California County Debates Resolution to Protect Bigfoot

In a bizarre bit of local politics, the supervisors of a county in California recently had a lengthy debate over whether or not to pass a resolution that would punish any individuals who purposely kill a Bigfoot. The strange matter came up during an otherwise routine meeting of the Trinity County Board of Supervisors last week.

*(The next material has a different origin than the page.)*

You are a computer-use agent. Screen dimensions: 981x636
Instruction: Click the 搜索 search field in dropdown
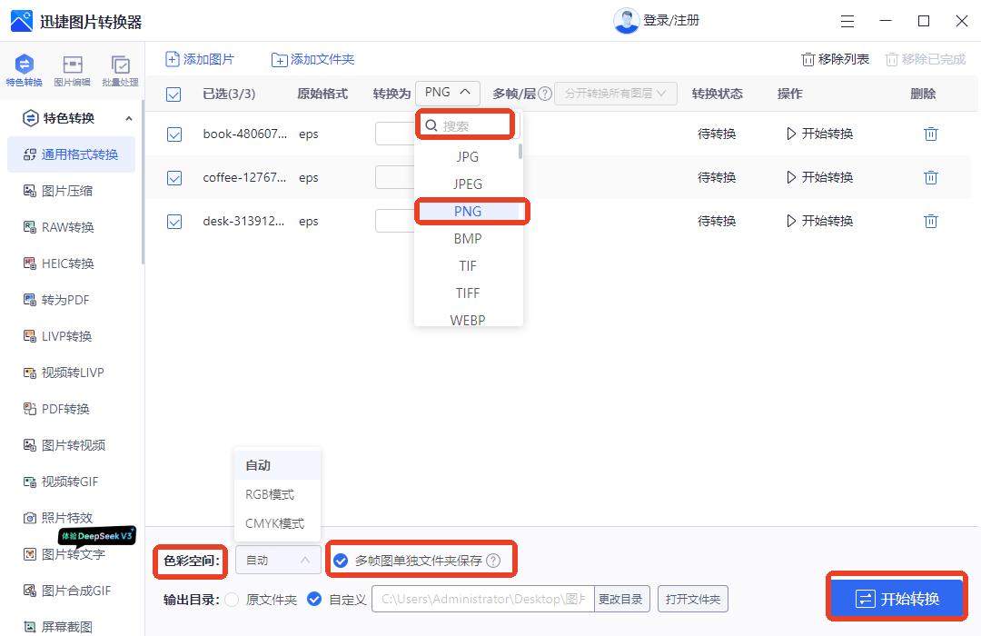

Alongside mundane governmental issues such as increasing the animal control budget and awarding a liquor license to an area restaurant was an eyebrow-raising proposal aimed at protecting Sasquatch.

Specifically, the resolution argued that “there is evidence to indicate the possible existence in Trinity County of a nocturnal primate mammal variously described as an ape-like creature or a subspecies of Homo sapien” colloquially known as Sasquatch, Yeti, Bigfoot, or “Giant Hairy Ape.” Noting that the purported presence of this creature in the region has not only drawn interest from researchers, but also gun-toting individuals looking to take down the beast, the bill called for “any premeditated, willful and wanton slaying of Bigfoot” to be punishable by a fine of up to $1,000 and/or imprisonment in the county jail for a period of one year.

Political junkies who are also paranormal enthusiasts will be delighted to know that the actual meeting in which the Trinity County Board of Supervisors debated the issue was broadcast on YouTube. The surprisingly long and decidedly amusing conversation can be seen in the video above. It begins with board member Bobbi Chadwick, who put forward the proposal, reading the resolution to her colleagues and then opening up the floor to questions or comments. After a somewhat uncomfortable spell of silence, fellow board member Keith Groves laughingly asks “why is this on the agenda?”

In response, Chadwick explains that there is “enthusiasm regarding the Bigfoot” throughout the county and that the purpose of the resolution is “to help facilitate the well being of this creature, we don’t want anyone hunting or shooting” Sasquatch. Groves’ concerns about the unorthodox nature of the proposal were echoed by another board member, John Fenley, who told the group that he had “received quite a few emails” from irritated constituents wondering “what the heck is going on with all of this” and groused that “I got beat up.”

Despite the pushback from her colleagues on the board, Chadwick posited that there were possible educational and tourism-related benefits to the bill. Fenley simply responds, “I get it, but my constituents just…” before bursting into laughter. Following some positive comments from members of the public who attended the meeting, the final debate over the proposal takes a surprisingly heated turn when Groves declares that, rather than being hilarious, “I actually find the resolution to be insulting” as it “encourages laxity in the use of firearms.”

“I’m not sure if we’re trying to be funny or if we’re trying to be serious or what we’re trying to do here,” Groves says with an air of exasperation, “we have spent more time on this than we should.” A few moments later, he somewhat dramatically spins around in his chair as if to say that he is finished discussing the matter. Ultimately, the nearly 20-minute-long debate concludes with a majority of the board agreeing to table the resolution so that it can be resubmitted as some kind of proclamation rather than an actual law.